À Clair Bois, la décision de stopper net le projet de Pool IT n’a pas été accueilli avec le sourire. «Opérationnellement, nous étions prêts à démarrer en janvier 2025», précise Benoît Matthey, responsable IT. «Si nous avions pu développer ce projet à deux ou à trois, je pense raisonnablement que nous l’aurions amené à terme», ajoute David Cuchelet, directeur financier.

Avec Trajets, Clair Bois était l’un des acteurs clés dans cette aventure.
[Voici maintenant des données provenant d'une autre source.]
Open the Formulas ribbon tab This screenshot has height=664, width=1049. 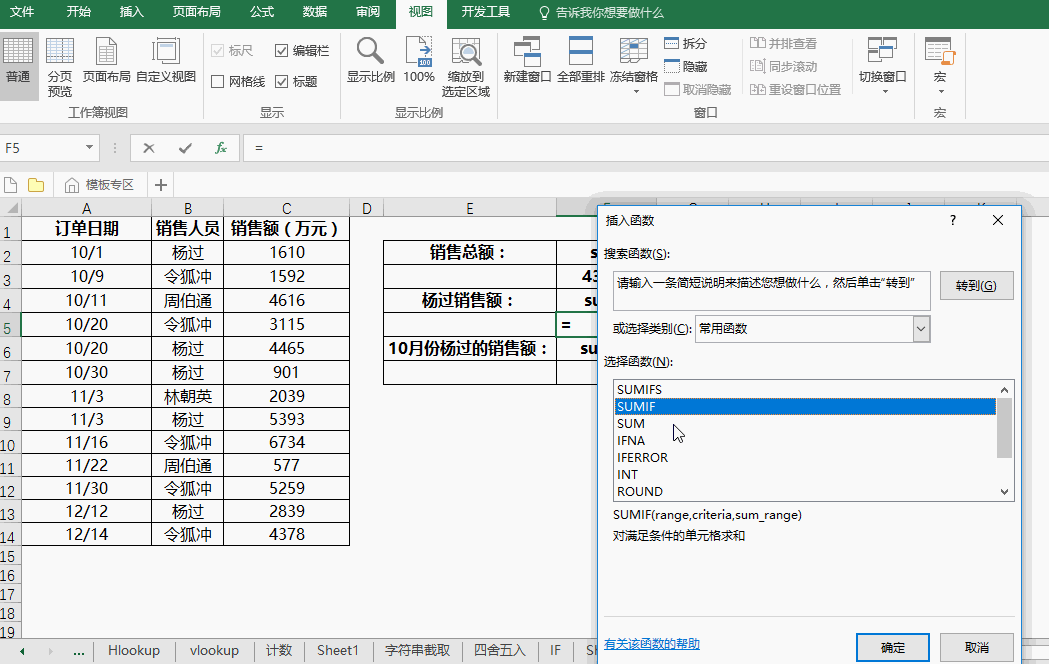click(x=262, y=12)
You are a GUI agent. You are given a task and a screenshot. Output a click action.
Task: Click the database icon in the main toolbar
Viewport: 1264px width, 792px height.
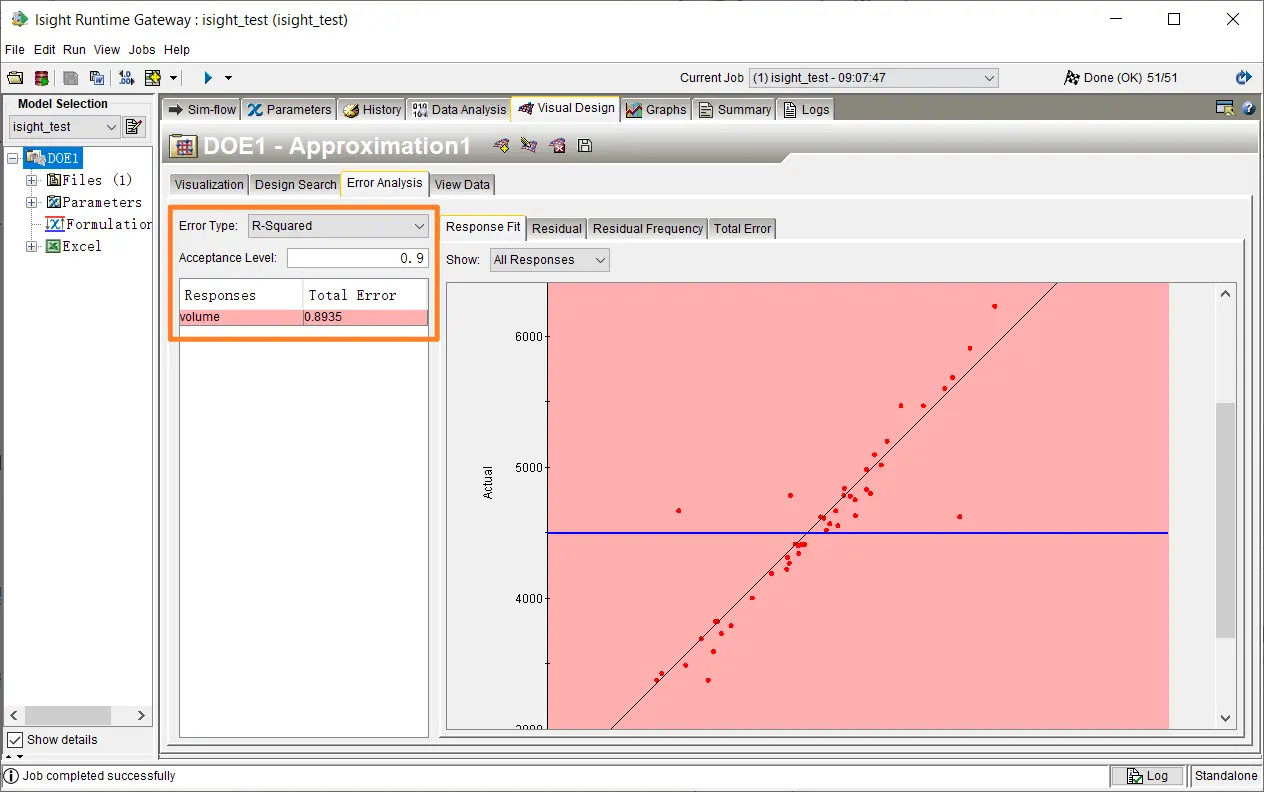point(41,78)
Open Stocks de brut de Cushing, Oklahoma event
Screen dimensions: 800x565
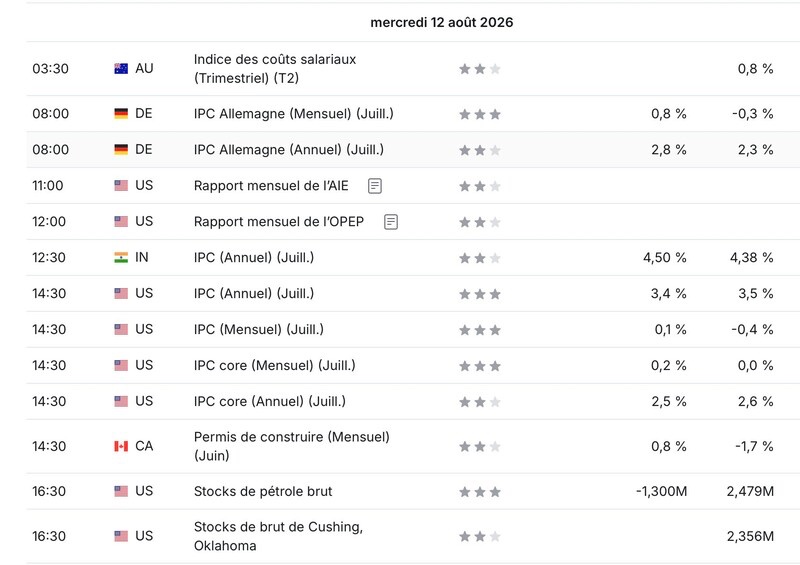click(278, 536)
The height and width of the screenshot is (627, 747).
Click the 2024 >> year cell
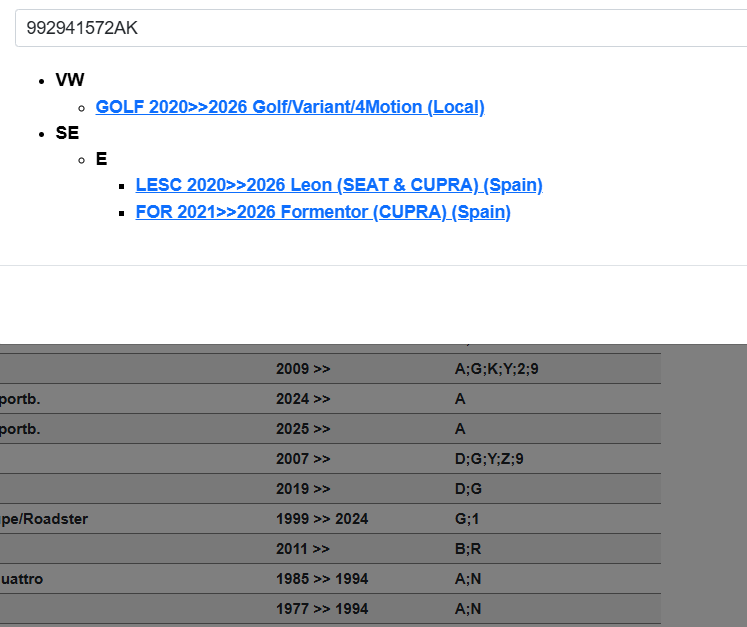(303, 399)
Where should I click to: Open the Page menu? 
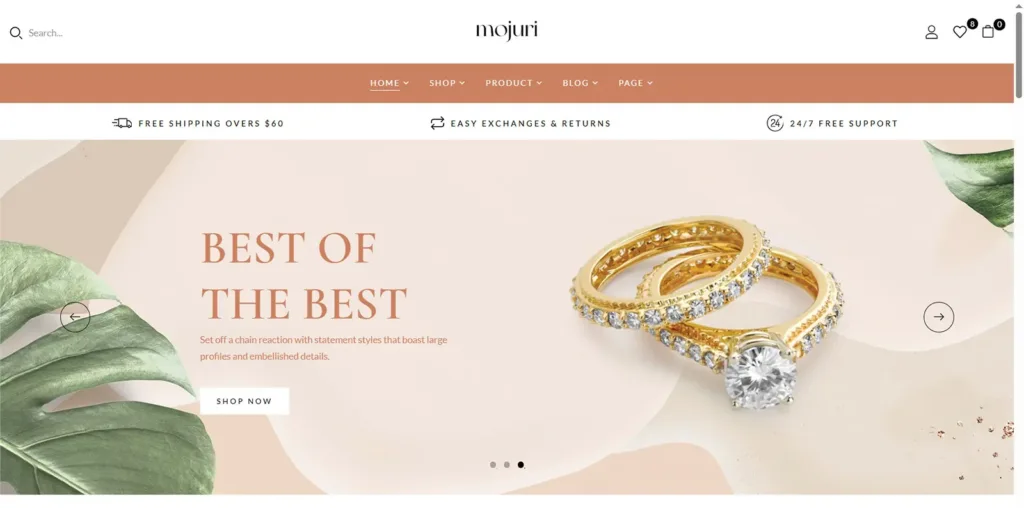pyautogui.click(x=635, y=83)

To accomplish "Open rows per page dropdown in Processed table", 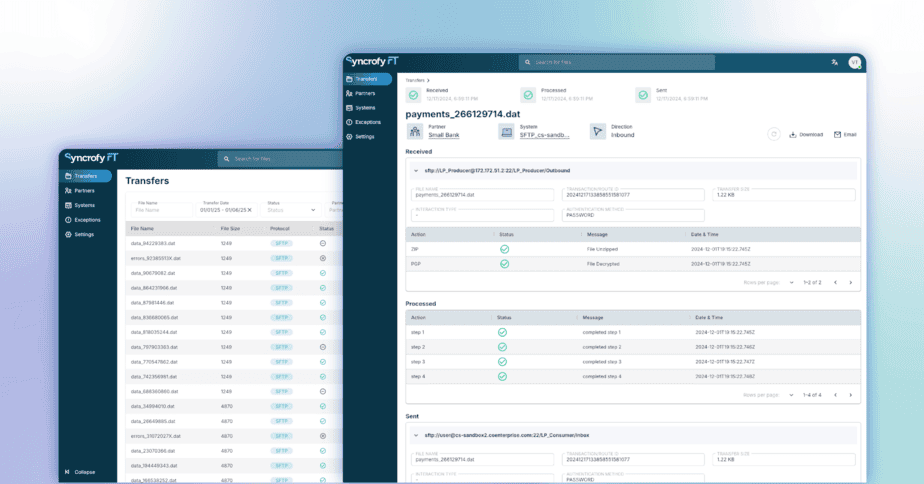I will pos(792,395).
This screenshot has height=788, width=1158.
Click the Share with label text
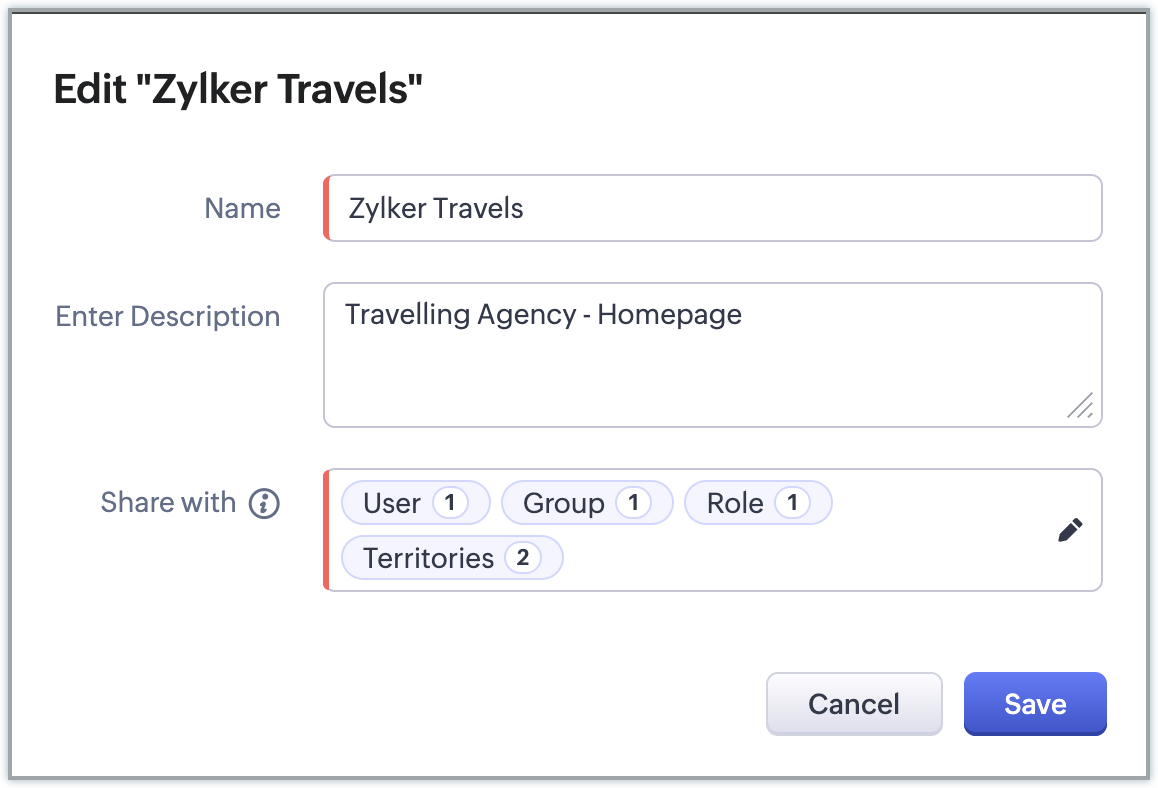168,502
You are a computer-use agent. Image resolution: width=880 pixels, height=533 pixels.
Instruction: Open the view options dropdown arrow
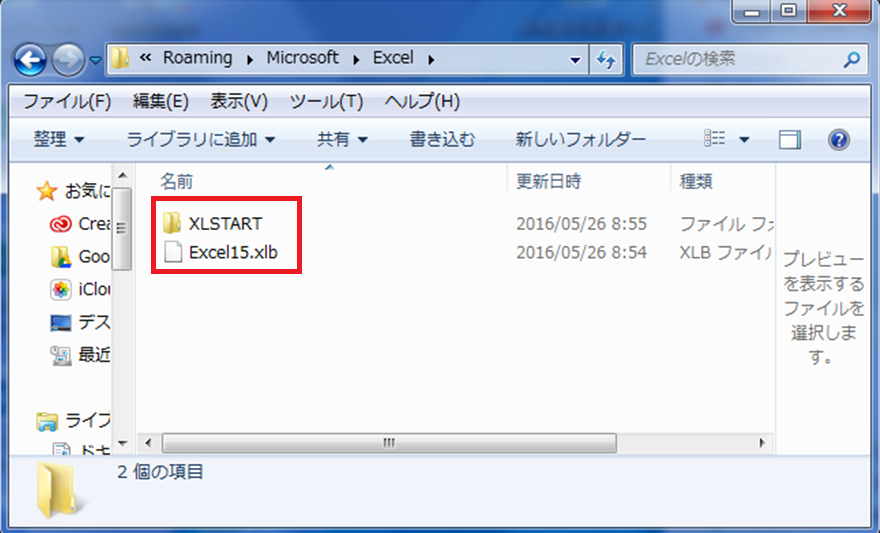click(744, 139)
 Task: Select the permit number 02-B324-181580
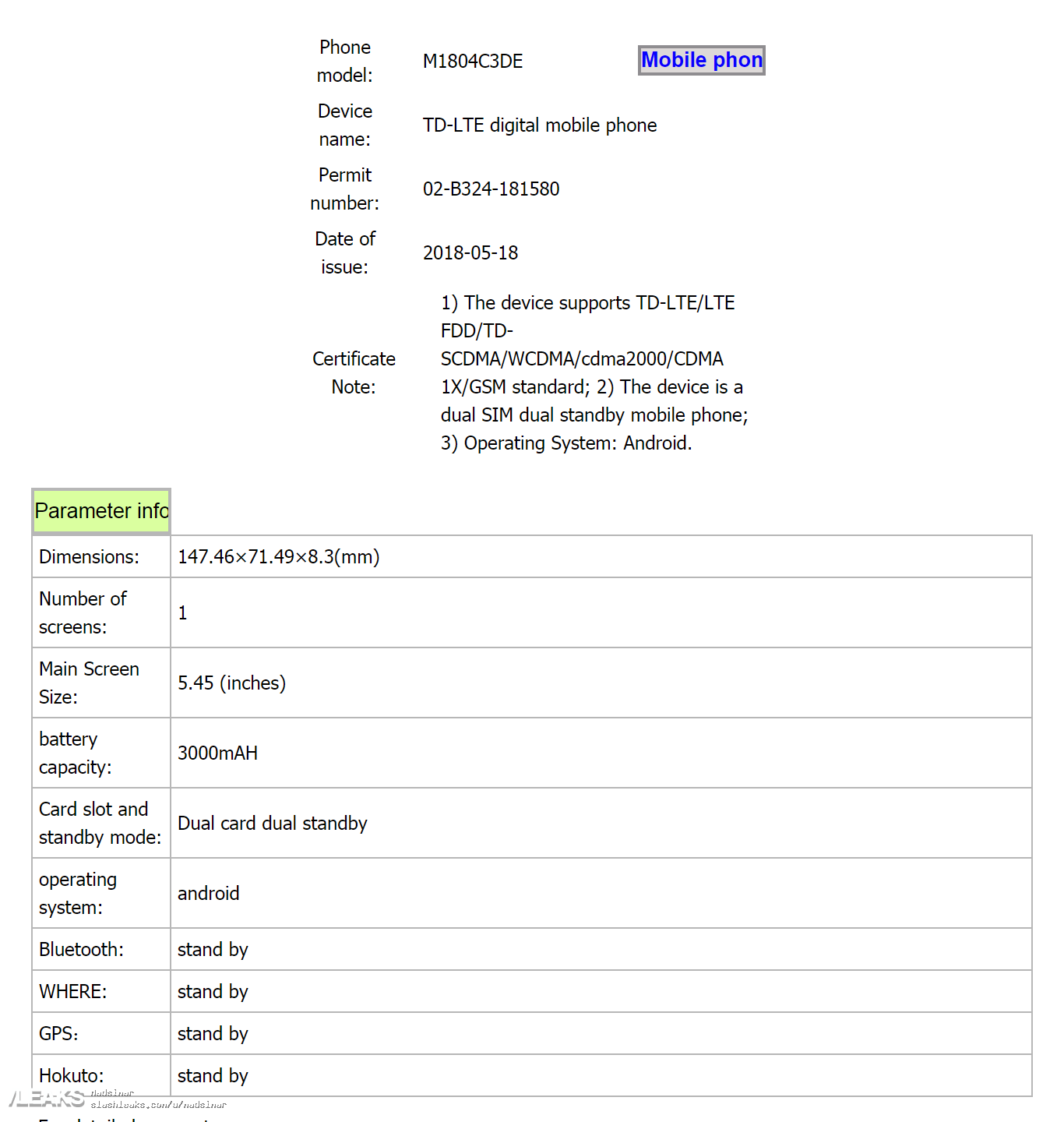point(491,189)
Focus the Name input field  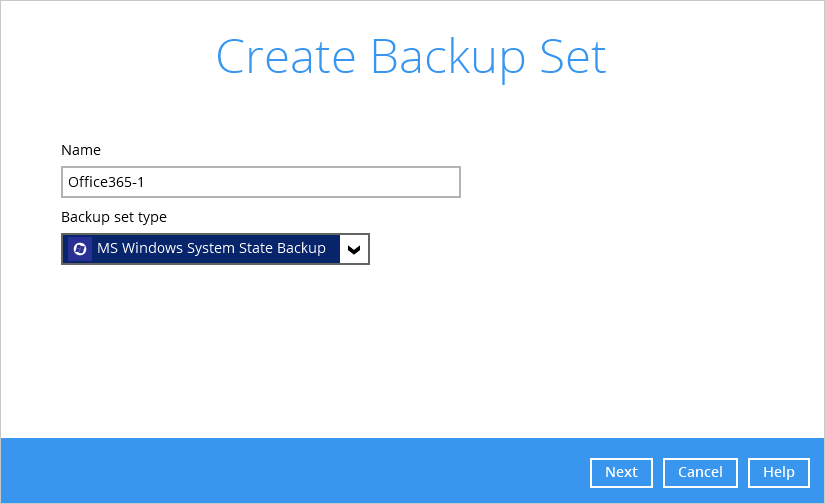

La raison ? Ce besoin de mutualisation était un prétexte pour développer la formation professionnelle et, dans ce cadre-là, l’institution revendique une certaine expertise. «Notre but était d’apporter notre savoir-faire auprès des autres acteurs de Tourbillon. Mais le vrai atout, dans ce projet, est social!» Pour David Cuchelet, il a manqué un chef de projet et une coordination avec le collège de directeurs, «une personne neutre qui se charge de définir des objectifs clairs et de nous accompagner vers les étapes suivantes».

Sans ligne stratégique validée, l’exercice est vite devenu compliqué à mener. «Nous aurions pu lancer ce projet, lui laisser trouver sa dynamique, sans brûler les étapes. Au lieu de ça, les conditions imposées dès le départ rendaient sa réalisation impossible!» Si Clair Bois a pu conserver un service IT à part entière, David Cuchelet estime néanmoins que ce Pool IT peut être une formidable opportunité pour Espace Tourbillon. «Mais il devra démarrer sur d’autres bases, plus constructives, plus consensuelles…»


TRAJETS

« Le déficit de gouvernance a conduit à une paralysie. »

Pour Nicolas Rebetez, co-directeur de Trajets, ce projet de Pool IT était «légitime, mais politiquement prématuré». «L’idée de mutualiser les ressources repose sur le consensus. Or, au moment de lancer ce projet, chaque institution était dans un processus de consolidation post-installation à Plan-les-Ouates. Il s’agissait d’abord de stabiliser ses infrastructures et de trouver sa place à Tourbillon…»

Mais l’un des problèmes majeurs, à ses yeux, est le déficit de gouvernance : la question du leadership n’a jamais été clarifiée. «Chez Trajets, nous sommes dans une gouvernance participative et partagée. J’en connais donc les avantages et les difficultés. Pour les institutions qui n’ont pas cette habitude, c’était une découverte!» Le projet a donc souffert de ce vide : qui décide de quoi ? «Ce flou a conduit à une paralysie. D’autant qu’au fil des discussions, nous avons constaté une résistance culturelle forte: les institutions tiennent beaucoup à leur autonomie technique et budgétaire.»

De plus, Nicolas Rebetez regrette que FIDES ait décidé de tuer le projet tel qu’il était. «C’était une erreur majeure! Chez Trajets, nous aimons expérimenter, c’est dans notre ADN. Pourquoi ne pas avoir monté le projet petit à petit, avec une ou deux fondations seulement? C’est un processus entrepreneurial très agile, qui nous aurait permis de monter en puissance et de créer un écosystème autour. Les autres institutions auraient pu rejoindre le projet plus tard, en cas d’intérêt.»